Tramadol: im Radsport verboten, im Tennis (noch) erlaubt

Fakt ist: Nadal hat keine Regeln gebrochen. Die meisten Schmerzmittel sind im Sport erlaubt: «Es gibt einige ganz starke, die auf der Dopingliste stehen», sagt König. «Aber von den frei erhältlichen sind die meisten gestattet.» Interessant ist der Fall von Tramadol, einem opiumartigen Schmerzmittel, das vom Internationalen Radsport-Verband UCI im März 2019 verboten wurde, nachdem herausgefunden worden war, dass es von den Fahrern breit eingesetzt worden war.

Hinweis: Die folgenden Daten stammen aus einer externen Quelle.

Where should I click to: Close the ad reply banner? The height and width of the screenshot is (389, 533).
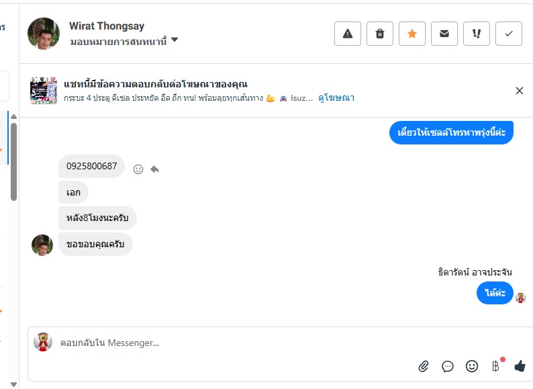click(x=519, y=91)
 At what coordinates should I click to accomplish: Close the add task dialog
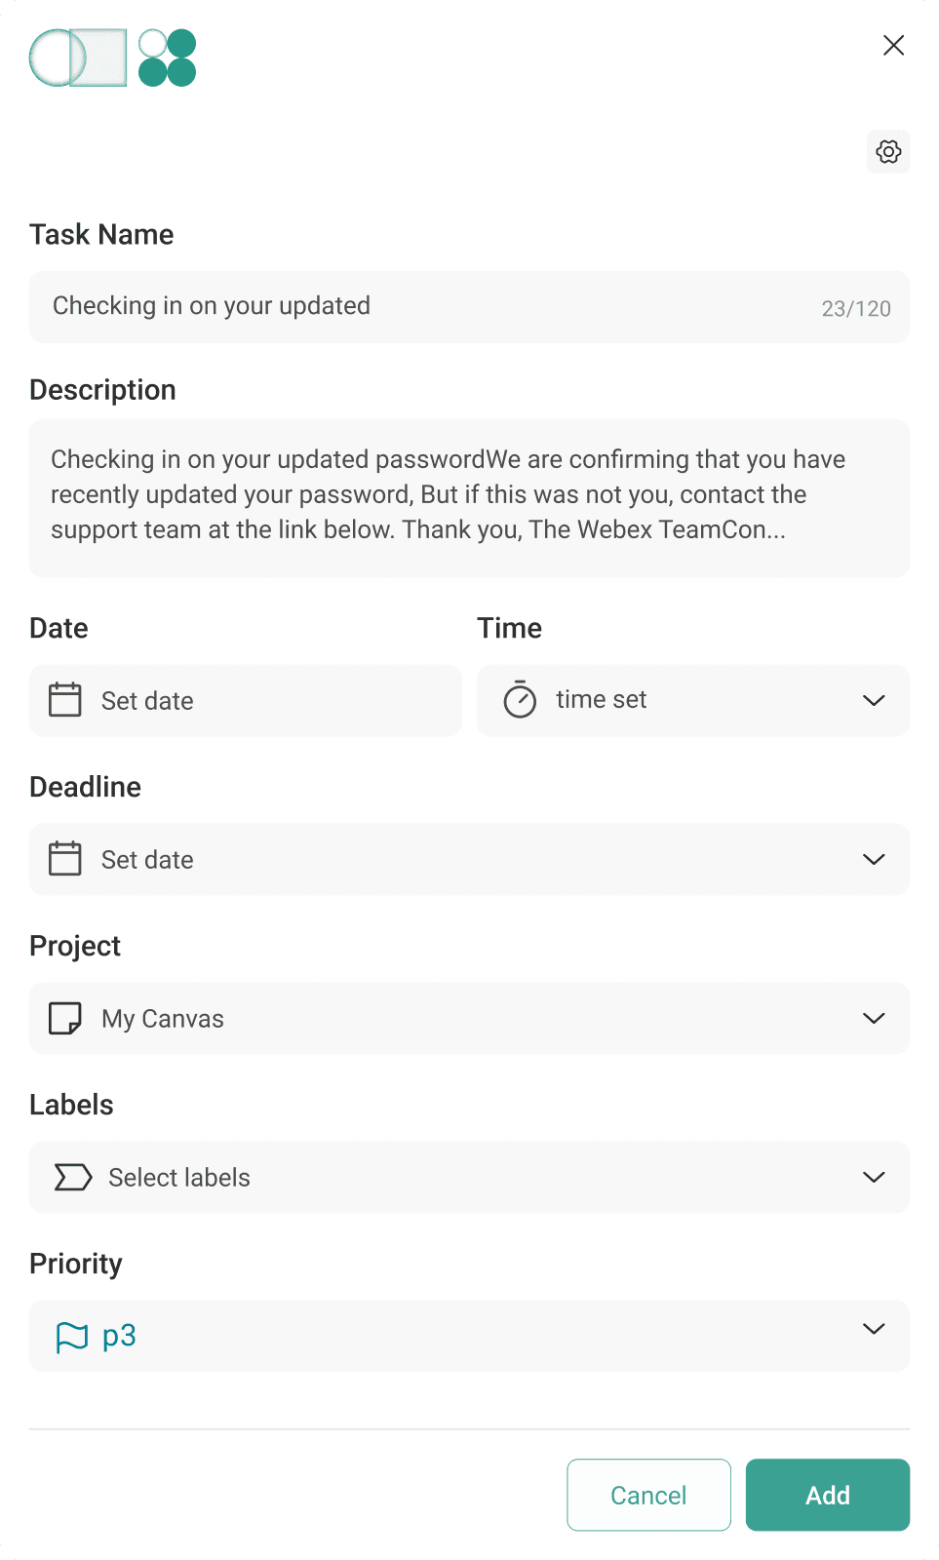[893, 46]
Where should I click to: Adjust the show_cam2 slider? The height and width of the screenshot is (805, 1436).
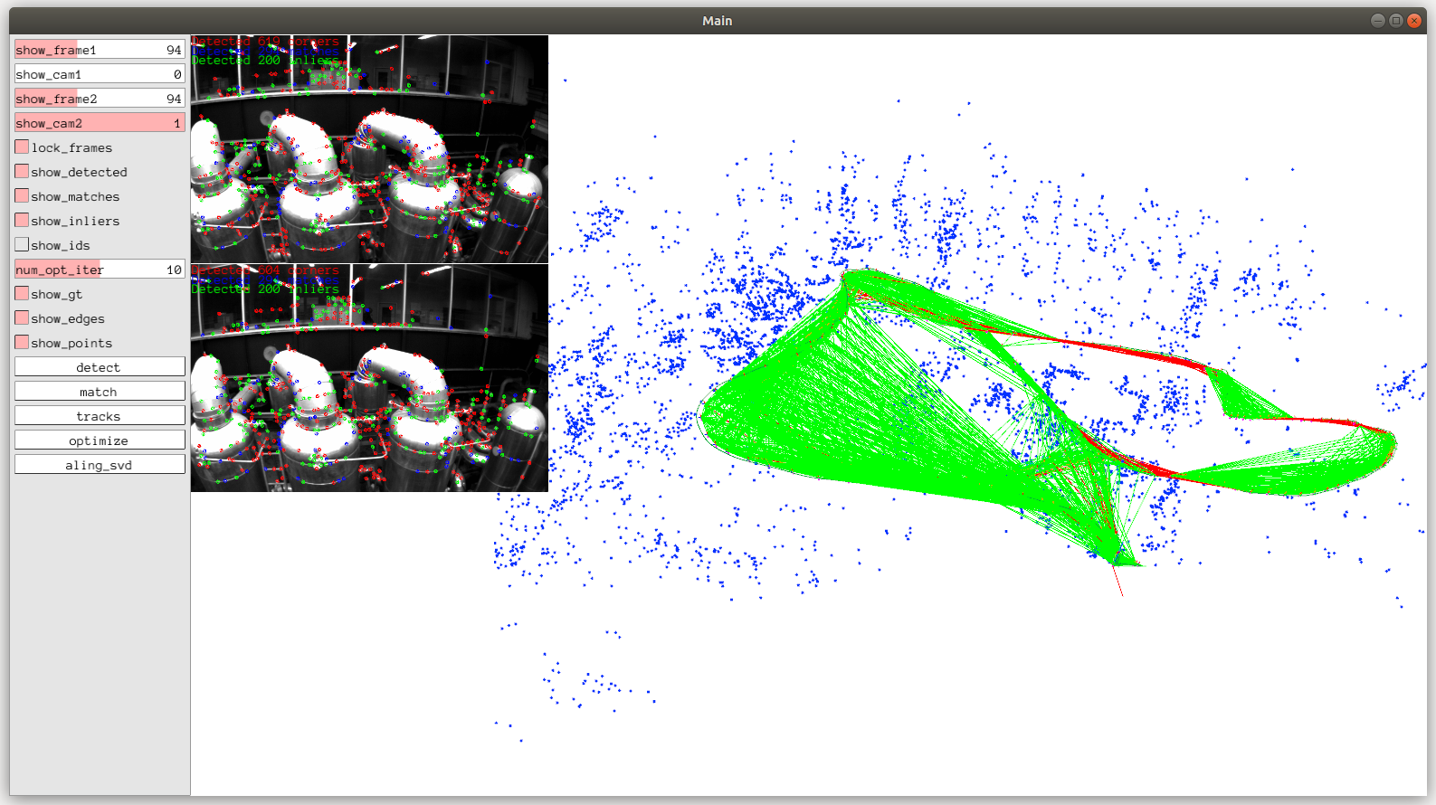(100, 123)
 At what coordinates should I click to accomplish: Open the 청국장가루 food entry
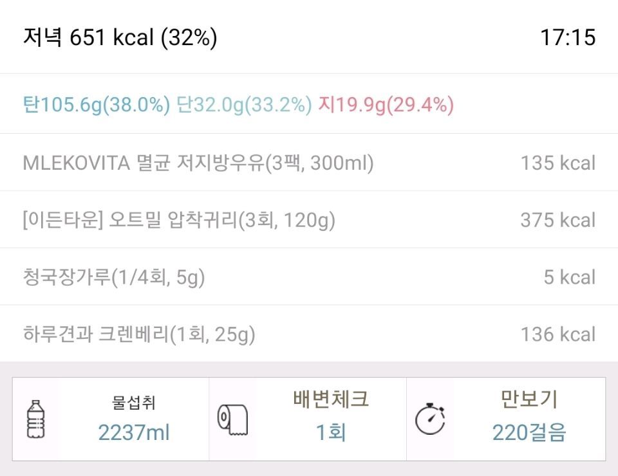click(114, 277)
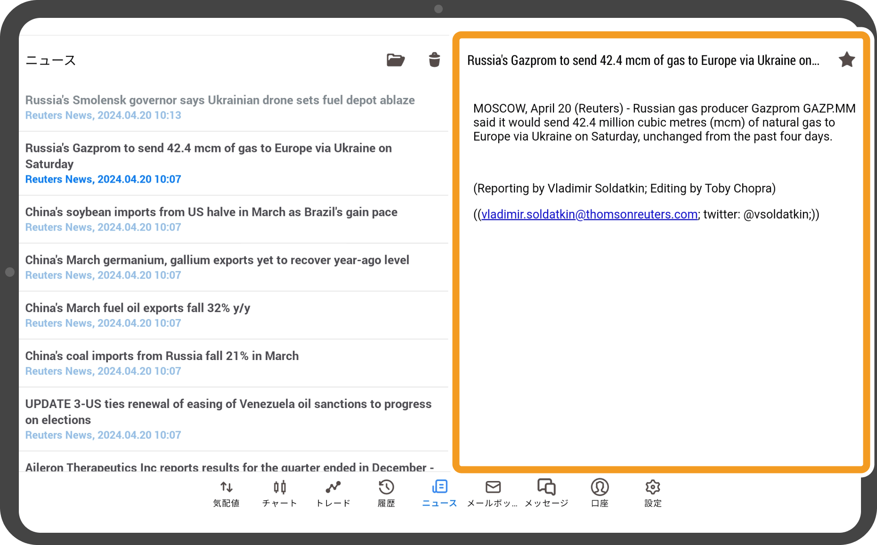
Task: Open the メールボックス mailbox tab
Action: [493, 493]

Wegen der Nebenwirkungen (Schwindel, drohende Abhängigkeit) und deren Gefahren für die Fahrer wurde es im Radsport untersagt. Beispielsweise befürchtete man, dass es zu Unfällen kommen könnte wegen des Schwindels. Nun klärt die Welt-Anti-Dopingagentur ab, ob sie Tramadol auf die Liste der verbotenen Substanzen nehmen soll. Im Tennis ist es aktuell noch erlaubt.

Wieso sind leistungsfördernde Substanzen im Sport verboten, Schmerzmittel aber nicht?

Die Nebenwirkungen sind das eine, die langfristigen Auswirkungen, wenn man die Warnsignale des Körpers ignoriert, das andere. König sagt: «Wir versuchen den jungen Sportlerinnen und Sportlern mitzugeben: Hört auf eure Körper. Wir kämpfen auch gegen die exzessive Einnahme von Nahrungsergänzungsmitteln. Die Geisteshaltung, ein Pülverchen einzuwerfen, wenn man zu viel trainiert hat, erachten wir als fatal. Es wäre besser, dem Körper eine Pause zu gönnen.»

Auch Rafael Nadal, der den Umgang mit Schmerzen gewohnt ist, hätte Roland Garros ohne Injektionen und Schmerzmittel nicht gewonnen. Da stellt sich die grundsätzliche Frage: Wieso sind leistungsfördernde Substanzen im Sport verboten, Schmerzmittel aber nicht? König sagt: «Wir unterstützen den Grundsatz, dass Mittel erlaubt sind, welche die Teilnahme am Wettkampf ermöglichen. Aber nicht solche, die zu einem leistungsmässigen Vorteil führen.» Er könne die Bedenken aber nachvollziehen. Schmerzmittel werden im Sport erlaubt bleiben, das ist klar.

König sagt: «Wenn sich ein Athlet vier Jahre auf Olympische Spiele vorbereitet und am Morgen vor seinem Wettkampf grausam Kopfweh hat, finde ich es legitim, dass er sagt: Jetzt nehme ich eine Kopfwehtablette. Es ist wichtig, dass man unterscheidet. Und sensibilisiert, ab wann es problematisch wird.»

Nadal mit Schmerzen «noch gefährlicher als sonst»

Alle werden auf Nadal blicken, wenn er sich im All England Club anschickt, seinen 23. Grand-Slam-Titel zu gewinnen. «Das Level von Intensität, das er in Zeiten erreicht, in denen er sich unwohl fühlt, ist schon sehr eindrücklich», sagt Stefanos Tsitsipas. «Das muss ihm das Gefühl geben, fast unsterblich zu sein. Für die meisten wäre es schwierig, unter solchen Umständen zu spielen. Aber wenn er sagt, er könne kaum spielen und habe Probleme mit dem Fuss, ist er noch gefährlicher als sonst.»

Sein Leistungsvermögen auch an schlechten Tagen ist in der Tat bewundernswert. Man könnte ihn dann mit einem verwundeten Raubtier vergleichen. Doch vielleicht müsste man bei jedem seiner Auftritte eine Warnung einblenden: Bitte nicht nachmachen!